**THE PROBLEM:** Print all of the data exactly, with no line missing.

[GIVEN DATA — start]

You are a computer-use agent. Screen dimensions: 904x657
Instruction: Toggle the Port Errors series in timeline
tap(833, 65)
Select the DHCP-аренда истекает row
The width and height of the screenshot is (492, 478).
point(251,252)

[GIVEN DATA — finish]

**SOLUTION BELOW:**
You are a computer-use agent. Screen dimensions: 904x657
Instruction: Toggle the Port Errors series in timeline
tap(833, 65)
Select the DHCP-аренда истекает row
The width and height of the screenshot is (492, 478).
point(251,252)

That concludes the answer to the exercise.